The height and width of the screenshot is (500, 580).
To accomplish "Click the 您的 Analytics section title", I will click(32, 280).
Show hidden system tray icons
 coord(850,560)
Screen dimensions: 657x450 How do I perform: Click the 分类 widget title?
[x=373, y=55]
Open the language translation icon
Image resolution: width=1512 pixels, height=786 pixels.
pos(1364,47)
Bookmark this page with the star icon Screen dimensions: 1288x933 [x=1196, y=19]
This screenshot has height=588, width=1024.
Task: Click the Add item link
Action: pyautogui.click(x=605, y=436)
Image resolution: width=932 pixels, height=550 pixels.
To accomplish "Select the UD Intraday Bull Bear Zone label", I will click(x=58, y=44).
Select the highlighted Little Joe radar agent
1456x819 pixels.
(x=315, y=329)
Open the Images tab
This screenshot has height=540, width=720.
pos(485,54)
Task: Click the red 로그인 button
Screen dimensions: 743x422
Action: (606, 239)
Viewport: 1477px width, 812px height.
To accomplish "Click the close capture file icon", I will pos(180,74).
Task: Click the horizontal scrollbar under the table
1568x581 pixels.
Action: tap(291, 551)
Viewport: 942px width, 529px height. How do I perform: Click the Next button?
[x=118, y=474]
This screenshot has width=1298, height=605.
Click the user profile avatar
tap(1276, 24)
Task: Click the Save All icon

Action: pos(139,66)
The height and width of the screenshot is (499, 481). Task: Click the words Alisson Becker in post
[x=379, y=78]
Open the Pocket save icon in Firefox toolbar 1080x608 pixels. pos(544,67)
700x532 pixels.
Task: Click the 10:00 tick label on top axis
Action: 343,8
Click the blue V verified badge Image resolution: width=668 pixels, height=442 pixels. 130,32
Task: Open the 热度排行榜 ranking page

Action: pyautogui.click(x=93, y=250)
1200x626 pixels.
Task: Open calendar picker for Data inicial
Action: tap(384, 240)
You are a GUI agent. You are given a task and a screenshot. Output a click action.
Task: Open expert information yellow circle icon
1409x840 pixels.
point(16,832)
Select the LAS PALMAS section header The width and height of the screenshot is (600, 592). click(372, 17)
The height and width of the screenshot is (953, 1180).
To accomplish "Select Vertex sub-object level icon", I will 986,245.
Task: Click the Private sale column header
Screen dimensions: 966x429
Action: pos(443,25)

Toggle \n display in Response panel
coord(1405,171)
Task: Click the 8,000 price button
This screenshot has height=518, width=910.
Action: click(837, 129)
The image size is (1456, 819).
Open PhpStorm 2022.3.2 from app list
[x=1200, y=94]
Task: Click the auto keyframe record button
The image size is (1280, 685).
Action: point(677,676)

# # # #

Copy all of the data above line for line, with no changes.

The height and width of the screenshot is (500, 580).
To accomplish "Click the 您的 Analytics section title", I will click(32, 280).
Show hidden system tray icons
 coord(850,560)
Screen dimensions: 657x450 How do I perform: Click the 分类 widget title?
[x=373, y=55]
Open the language translation icon
Image resolution: width=1512 pixels, height=786 pixels.
pos(1364,47)
Bookmark this page with the star icon Screen dimensions: 1288x933 [x=1196, y=19]
This screenshot has height=588, width=1024.
Task: Click the Add item link
Action: pyautogui.click(x=605, y=436)
Image resolution: width=932 pixels, height=550 pixels.
To accomplish "Select the UD Intraday Bull Bear Zone label", I will click(x=58, y=44).
Select the highlighted Little Joe radar agent
1456x819 pixels.
(x=315, y=329)
Open the Images tab
This screenshot has height=540, width=720.
pos(485,54)
Task: Click the red 로그인 button
Screen dimensions: 743x422
Action: (606, 239)
Viewport: 1477px width, 812px height.
To accomplish "Click the close capture file icon", I will pos(180,74).
Task: Click the horizontal scrollbar under the table
1568x581 pixels.
Action: tap(291, 551)
Viewport: 942px width, 529px height. How do I perform: Click the Next button?
[x=118, y=474]
This screenshot has width=1298, height=605.
Click the user profile avatar
tap(1276, 24)
Task: Click the Save All icon

Action: pos(139,66)
The height and width of the screenshot is (499, 481). Task: Click the words Alisson Becker in post
[x=379, y=78]
Open the Pocket save icon in Firefox toolbar 1080x608 pixels. pos(544,67)
700x532 pixels.
Task: Click the 10:00 tick label on top axis
Action: 343,8
Click the blue V verified badge Image resolution: width=668 pixels, height=442 pixels. 130,32
Task: Open the 热度排行榜 ranking page

Action: pyautogui.click(x=93, y=250)
1200x626 pixels.
Task: Open calendar picker for Data inicial
Action: tap(384, 240)
You are a GUI agent. You are given a task and a screenshot. Output a click action.
Task: Open expert information yellow circle icon
1409x840 pixels.
point(16,832)
Select the LAS PALMAS section header The width and height of the screenshot is (600, 592). click(372, 17)
The height and width of the screenshot is (953, 1180).
To accomplish "Select Vertex sub-object level icon", I will 986,245.
Task: Click the Private sale column header
Screen dimensions: 966x429
Action: pos(443,25)

Toggle \n display in Response panel
coord(1405,171)
Task: Click the 8,000 price button
This screenshot has height=518, width=910.
Action: click(837, 129)
The image size is (1456, 819).
Open PhpStorm 2022.3.2 from app list
[x=1200, y=94]
Task: Click the auto keyframe record button
The image size is (1280, 685).
Action: point(677,676)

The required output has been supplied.